Mas mais do que uma discussão de palavras, embora já ultrapassada, interessam os gestos que as traduzem em vida. Acabamos de ter conhecimento destes gestos bem eloquentes e significativos.
Apesar do tempo ser de crise, o Natal aquece os corações e tira-os da indiferença. Foi assim que o Banco Alimentar contra a Fome recolheu 2500 toneladas de alimentos, mais de 30% do que no ano passado. Em 1992 tinham-se recolhido 17,4 toneladas.
A operação Natal 2009 contou com a participação de 27 mil voluntários. O voluntariado social é, também, uma forma de solidariedade que muitos vão descobrindo e lhes permite uma melhor respiração interior, que vem sempre ao encontro de quem faz bem sem olhar a quem, e sem esperar em troca senão a alegria de que muitos beneficiaram de uma ajuda, anónima e discreta.
Já existem em Portugal 17 Bancos Alimentares, integrados nos 282 que há no mundo.

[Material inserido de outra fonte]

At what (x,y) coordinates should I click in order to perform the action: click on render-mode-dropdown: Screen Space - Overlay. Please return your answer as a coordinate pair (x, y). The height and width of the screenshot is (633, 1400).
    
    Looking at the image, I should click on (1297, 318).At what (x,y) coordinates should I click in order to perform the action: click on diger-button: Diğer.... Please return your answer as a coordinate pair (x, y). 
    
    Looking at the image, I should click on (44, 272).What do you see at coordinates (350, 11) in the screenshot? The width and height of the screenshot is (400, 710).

A solidariedade social é um dos sinais dos tempos, mais visíveis e eficazes, ao alcance de todos os que andam por aí de olhos abertos e não dispensam, no seu horizonte habitual, os feridos da vida, que os tempos que correm multiplicam em espiral.
Milhares de instituições de solidariedade, sem fins lucrativos, respondem, diariamente, a carências sociais de toda a ordem. Têm elas de se guardar da rotina e do desvirtuamento, sempre perigosos e à espreita, quando alguns apoios vêm do Estado que, por si, não faz caridade e condiciona, muitas vezes, a solidariedade a burocracias com pouca gratuidade e a interesses nem sempre claros.
O espírito do Natal alimenta a solidariedade e os gestos de generosidade e fraternidade. Não há que tirar-lhe esta riqueza, antes fazer que ela perdure, porque em todos os dias há gente que precisa e gente que pode ajudar. Os pobres, por exemplo, estão sempre disponíveis para ajudar sem papeis, sem juros, sem prazos, os mais pobres que eles.
Não sei, porque normalmente não se diz, se na contagem dos milhões de lucros das grandes empresas, privadas ou estatais, há prevista alguma alínea destinada aos pobres ou às instituições que deles cuidam todos os dias. Dar a quem precisa é um gesto extraordinariamente rentável, do qual há gente que nunca não se apercebeu.
Nada como pôr em prática, porque é este o modo pelo qual se mostra o valor das teorias.